Supplied text:
◆ ◆ ◆ ◆

What they are getting at is seasonal is an advantage because you get paid in full, up front, before any snow falls. So, a lot of guys on here who have been doing this a lot longer and have much bigger companies than I do, will tell you that seasonal does not get upcharged. I had the same opinion as you until very recently. But if you look at the points made in other threads about seasonal customers, you will probably change the way you look at it. You need to know the averages for your area, and also how many trips that average requires, to get a grasp on the seasonal rate.

FWIW I would be scared to death to do a short term lease with the kind of rate you are talking about. $130 per hour before insurance and a really really expensive blower, is not leaving a margin worth the risk in my opinion. Others may have different opinions. You could purchase a tractor that sat all summer for monthly payments over a whole year, that would be half the lease price you are talking about.


----------



## Arrowbrook 99 (Mar 16, 2017)

PRCS said:


> I suppose I should clarify. Im actually in central ny. We always say upstate forgetting that NYC considers every one north of the upstate.
> 
> I know that I can recoup the costs. I have talked with more providers out my way. I believe the numbers I'm planning with are feasible here.
> 
> ...


----------



## PRCS (Mar 26, 2017)

blowerman said:


> What type of tractor are you renting short term for $18k?

◆ ◆ ◆ ◆

Record extracts:
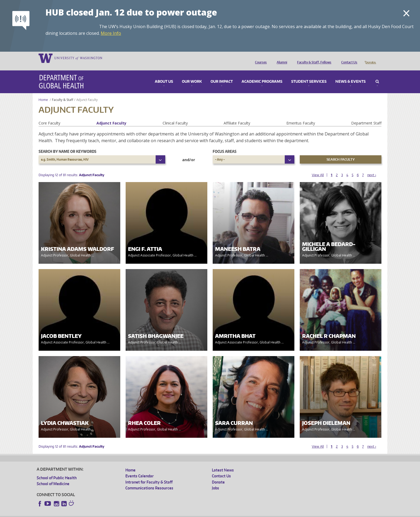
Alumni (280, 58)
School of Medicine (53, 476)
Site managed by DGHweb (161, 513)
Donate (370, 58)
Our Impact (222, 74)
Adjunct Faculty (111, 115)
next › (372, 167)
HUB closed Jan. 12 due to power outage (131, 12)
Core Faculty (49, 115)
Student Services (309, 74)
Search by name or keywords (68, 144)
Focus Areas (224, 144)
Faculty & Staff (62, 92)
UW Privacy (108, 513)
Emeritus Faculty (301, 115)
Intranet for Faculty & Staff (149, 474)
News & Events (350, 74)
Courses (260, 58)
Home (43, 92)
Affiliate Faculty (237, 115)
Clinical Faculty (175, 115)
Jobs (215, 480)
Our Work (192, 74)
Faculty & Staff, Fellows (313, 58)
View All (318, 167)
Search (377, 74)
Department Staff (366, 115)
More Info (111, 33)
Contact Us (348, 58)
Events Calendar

◆ ◆ ◆ ◆

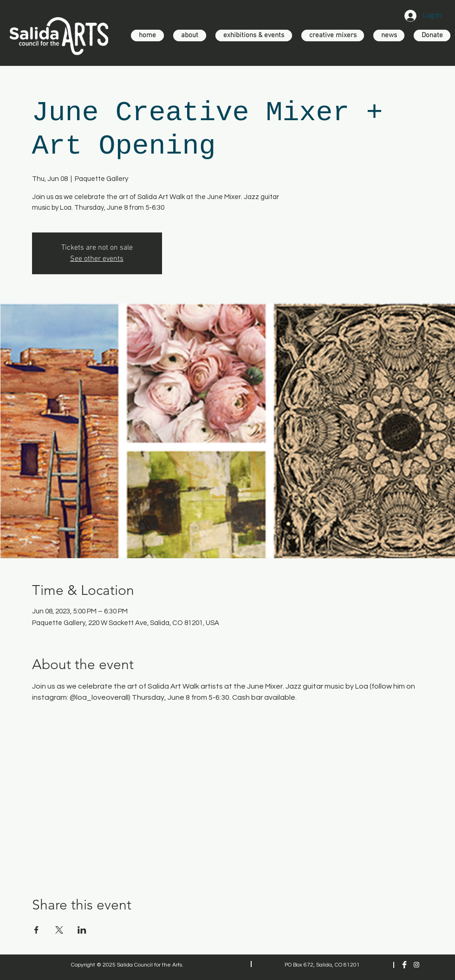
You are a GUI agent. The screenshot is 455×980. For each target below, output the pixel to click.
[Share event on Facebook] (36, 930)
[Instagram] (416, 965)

◆ ◆ ◆ ◆

Short problem 1:
Count the lines in the listing that contain the string "Faculty" and give only that number.
Short problem 2:
Extend the snow-plowing forum thread from the point where it stops.

Task output 1:
8

Task output 2:
> The pxpl is a great blower, but only works good on the NH bi-directional.


Thank you for your post.

The 18k is on a NH T5 series. The reason for such a high cost is they factor minimal usage at 100hrs\month. So about 3k a month for 6 months

I'm thinking about the NH bidirectionals. I'm going to take a trip "maybe" today to look at the possibilities.



blowerman said:


> Years back I though as you are, I'll rent. Ya right.
> Instead bought a new tractor & blower. FYI the blower is almost $20k
> 
> [\quote]
> ...


----------



## PRCS (Mar 26, 2017)

ktfbgb said:


> What they are getting at is seasonal is an advantage because you get paid in full, up front, before any snow falls. So, a lot of guys on here who have been doing this a lot longer and have much bigger companies than I do, will tell you that seasonal does not get upcharged. I had the same opinion as you until very recently. But if you look at the points made in other threads about seasonal customers, you will probably change the way you look at it. You need to know the averages for your area, and also how many trips that average requires, to get a grasp on the seasonal rate.
> 
> FWIW I would be scared to death to do a short term lease with the kind of rate you are talking about. $130 per hour before insurance and a really really expensive blower, is not leaving a margin worth the risk in my opinion. Others may have different opinions. You could purchase a tractor that sat all summer for monthly payments over a whole year, that would be half the lease price you are talking about.


Thank you for the thoughts, all parts of what you said are floating in my mind. I'm a ways from a decision, still thinking through it all.

Another reason I'm thinking about a wheel loader at least I can have it and use it all year.


----------



## FredG (Oct 15, 2012)

PRCS said:


> Thank you for the thoughts, all parts of what you said are floating in my mind. I'm a ways from a decision, still thinking through it all.
> 
> Another reason I'm thinking about a wheel loader at least I can have it and use it all year.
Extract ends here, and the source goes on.